# Scrapie tag lookup?



## JacksboroFarmsTN (Jan 28, 2017)

I am new to this site and was hoping someone could help me out.  I was googling about scrapie a couple days ago and found a site that you could actually lookup and see where a sheep came from by its scrapie tag number.  I cant find the page again.  Does anyone here have any idea on what site this is on?  We have gotten some new sheep and was just curious as to where they came from, no scrapie suspicion here


----------



## purplequeenvt (Jan 29, 2017)

As far as I know, there is no online database that one can search. You could call your state vet's office and they might be able to tell you if you give them the premise ID on the tag. I did find a list once, but I think it only included farms that were "non-compliant" or something like that. 

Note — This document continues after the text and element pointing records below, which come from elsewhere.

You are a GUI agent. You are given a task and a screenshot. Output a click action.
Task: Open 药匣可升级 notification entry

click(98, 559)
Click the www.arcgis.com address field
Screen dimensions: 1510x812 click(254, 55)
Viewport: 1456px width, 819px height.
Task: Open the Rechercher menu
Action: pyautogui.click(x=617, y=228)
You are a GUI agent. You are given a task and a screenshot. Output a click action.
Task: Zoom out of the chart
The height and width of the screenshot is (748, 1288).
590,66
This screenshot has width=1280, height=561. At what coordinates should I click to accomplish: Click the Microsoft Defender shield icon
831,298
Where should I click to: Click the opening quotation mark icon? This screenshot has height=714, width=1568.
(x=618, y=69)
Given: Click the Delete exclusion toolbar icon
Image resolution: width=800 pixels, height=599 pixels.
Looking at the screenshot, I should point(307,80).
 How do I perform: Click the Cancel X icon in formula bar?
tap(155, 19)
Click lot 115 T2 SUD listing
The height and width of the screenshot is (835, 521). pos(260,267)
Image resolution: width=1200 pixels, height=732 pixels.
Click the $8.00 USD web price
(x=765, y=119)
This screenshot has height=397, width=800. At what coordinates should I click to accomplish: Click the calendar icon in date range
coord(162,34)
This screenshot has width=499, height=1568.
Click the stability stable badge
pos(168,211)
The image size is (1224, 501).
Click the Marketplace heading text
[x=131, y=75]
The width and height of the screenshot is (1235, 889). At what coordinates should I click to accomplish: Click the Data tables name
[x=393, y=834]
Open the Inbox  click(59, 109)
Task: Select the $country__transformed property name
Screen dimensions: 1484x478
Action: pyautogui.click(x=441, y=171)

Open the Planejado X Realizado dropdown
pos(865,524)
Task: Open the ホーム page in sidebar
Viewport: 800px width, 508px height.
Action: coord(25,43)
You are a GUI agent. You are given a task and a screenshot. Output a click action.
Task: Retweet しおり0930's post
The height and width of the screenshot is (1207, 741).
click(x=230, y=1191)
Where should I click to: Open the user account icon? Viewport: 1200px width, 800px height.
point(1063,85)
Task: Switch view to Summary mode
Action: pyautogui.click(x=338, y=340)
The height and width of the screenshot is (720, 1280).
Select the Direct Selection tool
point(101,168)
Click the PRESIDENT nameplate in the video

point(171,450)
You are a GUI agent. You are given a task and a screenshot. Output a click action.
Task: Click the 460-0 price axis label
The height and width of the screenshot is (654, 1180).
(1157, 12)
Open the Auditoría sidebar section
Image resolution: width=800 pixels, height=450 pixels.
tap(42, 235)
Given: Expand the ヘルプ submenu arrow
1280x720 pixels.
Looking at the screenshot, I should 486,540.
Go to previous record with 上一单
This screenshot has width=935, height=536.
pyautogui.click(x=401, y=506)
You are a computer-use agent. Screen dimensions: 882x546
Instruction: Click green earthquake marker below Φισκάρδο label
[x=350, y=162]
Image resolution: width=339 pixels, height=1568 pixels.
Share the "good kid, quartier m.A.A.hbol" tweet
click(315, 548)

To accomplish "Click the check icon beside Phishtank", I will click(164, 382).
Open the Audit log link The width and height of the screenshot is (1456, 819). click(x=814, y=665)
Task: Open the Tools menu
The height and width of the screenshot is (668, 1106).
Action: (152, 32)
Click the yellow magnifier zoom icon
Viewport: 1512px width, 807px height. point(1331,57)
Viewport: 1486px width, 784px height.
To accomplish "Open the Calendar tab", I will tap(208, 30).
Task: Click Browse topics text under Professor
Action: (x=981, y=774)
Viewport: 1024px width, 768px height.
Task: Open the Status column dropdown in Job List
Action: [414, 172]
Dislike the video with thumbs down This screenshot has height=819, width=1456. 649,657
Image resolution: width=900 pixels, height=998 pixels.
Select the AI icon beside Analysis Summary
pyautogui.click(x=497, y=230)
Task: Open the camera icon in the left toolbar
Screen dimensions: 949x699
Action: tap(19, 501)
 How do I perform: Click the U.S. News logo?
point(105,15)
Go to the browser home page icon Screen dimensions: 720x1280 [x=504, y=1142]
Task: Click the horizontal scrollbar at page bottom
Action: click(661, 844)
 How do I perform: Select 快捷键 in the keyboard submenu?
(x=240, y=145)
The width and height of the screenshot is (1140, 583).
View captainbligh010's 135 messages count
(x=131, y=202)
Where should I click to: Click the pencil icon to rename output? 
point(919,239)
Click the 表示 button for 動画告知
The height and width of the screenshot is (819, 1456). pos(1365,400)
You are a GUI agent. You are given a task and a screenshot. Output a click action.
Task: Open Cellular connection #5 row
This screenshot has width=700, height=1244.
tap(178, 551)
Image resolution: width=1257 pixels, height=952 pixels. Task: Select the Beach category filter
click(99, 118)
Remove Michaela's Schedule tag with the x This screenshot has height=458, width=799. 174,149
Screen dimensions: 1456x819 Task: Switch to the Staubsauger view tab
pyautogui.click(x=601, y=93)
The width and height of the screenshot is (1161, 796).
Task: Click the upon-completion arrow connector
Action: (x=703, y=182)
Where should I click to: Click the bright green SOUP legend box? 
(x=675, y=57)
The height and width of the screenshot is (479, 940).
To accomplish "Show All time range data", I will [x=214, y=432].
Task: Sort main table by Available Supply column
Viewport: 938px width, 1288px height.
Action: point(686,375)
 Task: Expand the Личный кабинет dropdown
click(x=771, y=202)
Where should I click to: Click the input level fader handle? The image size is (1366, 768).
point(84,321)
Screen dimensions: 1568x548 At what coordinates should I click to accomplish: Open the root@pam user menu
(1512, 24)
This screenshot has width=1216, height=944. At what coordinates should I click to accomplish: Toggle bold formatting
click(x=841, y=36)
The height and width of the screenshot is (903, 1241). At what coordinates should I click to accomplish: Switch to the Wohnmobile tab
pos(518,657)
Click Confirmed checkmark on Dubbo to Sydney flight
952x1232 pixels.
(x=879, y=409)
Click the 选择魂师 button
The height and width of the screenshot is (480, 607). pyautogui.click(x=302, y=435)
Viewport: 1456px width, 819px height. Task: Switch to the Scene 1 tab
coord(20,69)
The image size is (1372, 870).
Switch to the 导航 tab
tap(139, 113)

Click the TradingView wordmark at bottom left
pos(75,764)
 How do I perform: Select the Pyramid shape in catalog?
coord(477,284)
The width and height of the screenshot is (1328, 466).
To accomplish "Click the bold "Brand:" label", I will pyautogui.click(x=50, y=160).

If you don't know what the premise ID is, it will be 2 letters (the state) followed by numbers. For example, our premise ID is VT32. If the flock is in the mandatory program as a opposed to the voluntary one, the tags would probably be the state abbreviation, an X, and then the numbers (VTX0032 for example).


----------



## Latestarter (Jan 29, 2017)

Greetings and welcome @JacksboroFarmsTN  Nice to have you here with us! Please make yourself at home and browse around the forum threads. We have a goodly number of active Sheeple here and if you have a problem or question, most times someone will be back to you pretty quickly if you post it. Maybe you can post a quick intro in the new member section so folks can welcome you properly? I'm sure you'll meet many folks here simply by reading their posts.


----------